Selected text:
........
Tuesday, January 23, 2018

Multiple Choice Magic Design Questions of the Day 28-31

28) Which source/form of complexity is the most problematic for new players?
 a) Comprehension Complexity
 b) Board Complexity
 c) Strategic Complexity
 d) Format Complexity
 e) Rules Complexity

29) Which source/form of complexity is the most compelling for established players?
 a) Comprehension Complexity
 b) Board Complexity
 c) Strategic Complexity
 d) Format Complexity
 e) Rules Complexity

30) What is the biggest benefit of complexity in games?
 a) Intricate interactions are a satisfying intellectual challenge for players.
 b) Rules that are hard to understand mean only dedicated players play.
 c) The smartest players get an advantage by finding the most obscure interactions.
 d) Having to focus so much on a game helps you forget IRL problems.
 e) It's fun to mess with crunchy systems and see what happens.

31) What is the biggest downside to complexity in games?
 a) Complexity makes playing your game feel like work.
 b) All the processing is exhausting, limiting how long you can play well.
........
Data under study:
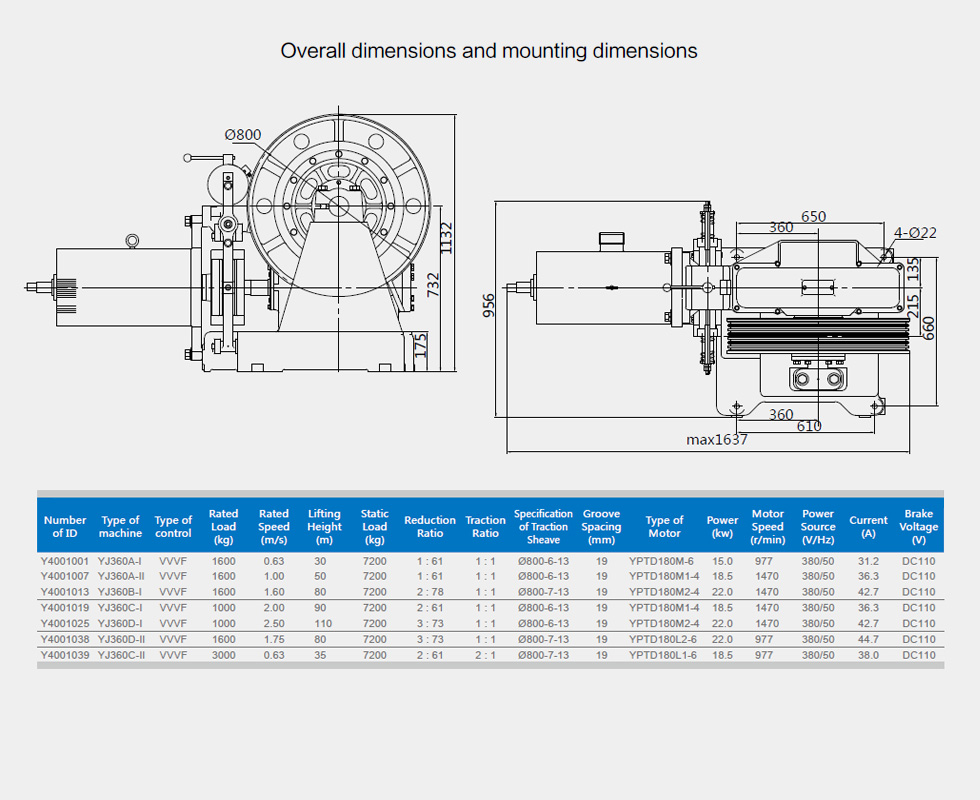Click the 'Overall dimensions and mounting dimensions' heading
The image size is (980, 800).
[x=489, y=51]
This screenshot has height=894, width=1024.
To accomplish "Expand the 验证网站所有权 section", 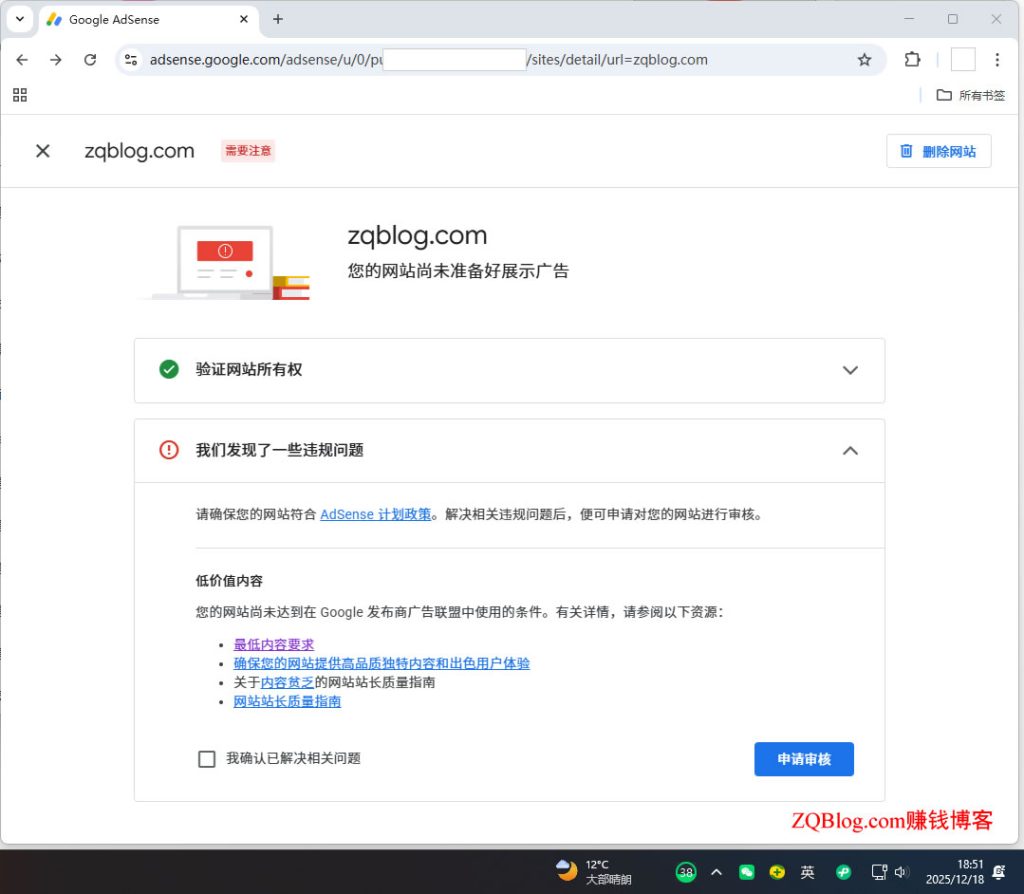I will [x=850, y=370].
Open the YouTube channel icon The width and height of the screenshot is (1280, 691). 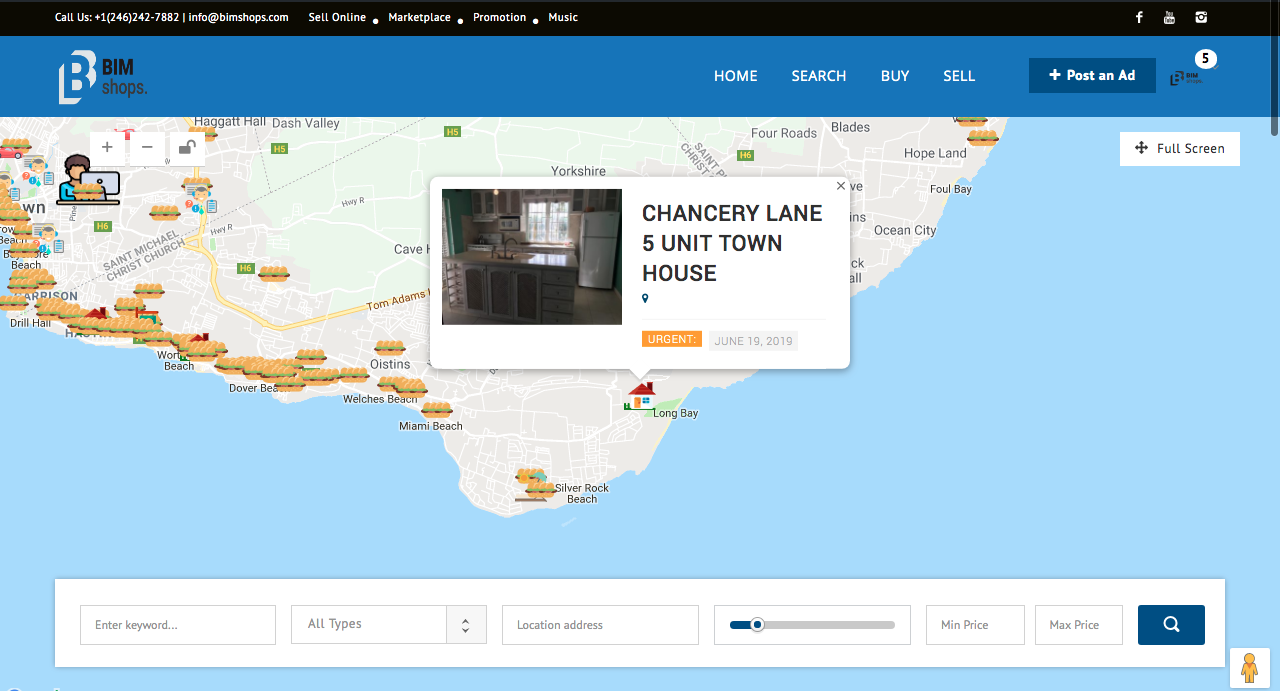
........
Things to do:
a) On what date was the Magic design questions post published?
b) Continue the Magic design questions post from its last line.
The listing comes from a different source than the text.

Exercise answers:
a) Tuesday, January 23, 2018.

b)
 c) Complexity means wordiness, which means you're reading more than playing.
 d) Complexity grants an unfair advantage to smarter/entrenched/serious players.
 e) Complex games are intimidating, and so less approachable.

Click through to see the answer and my rationale.

Comprehension Complexity is terrible. It delays gratification without a pay-off (at least other than knowing you were patient enough to get there). It gatekeeps players who are unfamiliar with the language, who are having trouble focusing (today or always), or who aren't as good at interpreting turgid prose (like this). It gives players more work to do memorizing the set and playing the game. It just gets in the way.

Board Complexity isn't great either. Having a bunch of moving parts in play that you can string together to do something more or unexpected is cool, but when you have too much you are presented with a problem that you know has an optimal solution—one that you could figure out given enough time—but your time is limited, and so you feel rushed and you feel inadequate. If I ask you what 5x7 is, most of you will snap that answer back and feel great. If I ask what 57x75 is, most of you could figure it out, but it feels like work.

Strategic Complexity has its limits too—all complexity does—but is commonly either welcome or unnoticed. One way to identify strategic complexity is when you notice a secondary use for a card (or game piece or rule) that wasn't immediately obvious when you first read it. Or when you're looking two or more turns ahead to inform your immediate choices. These are things new players don't have  bandwidth to process, but it's okay because they also don't have the experience to see them.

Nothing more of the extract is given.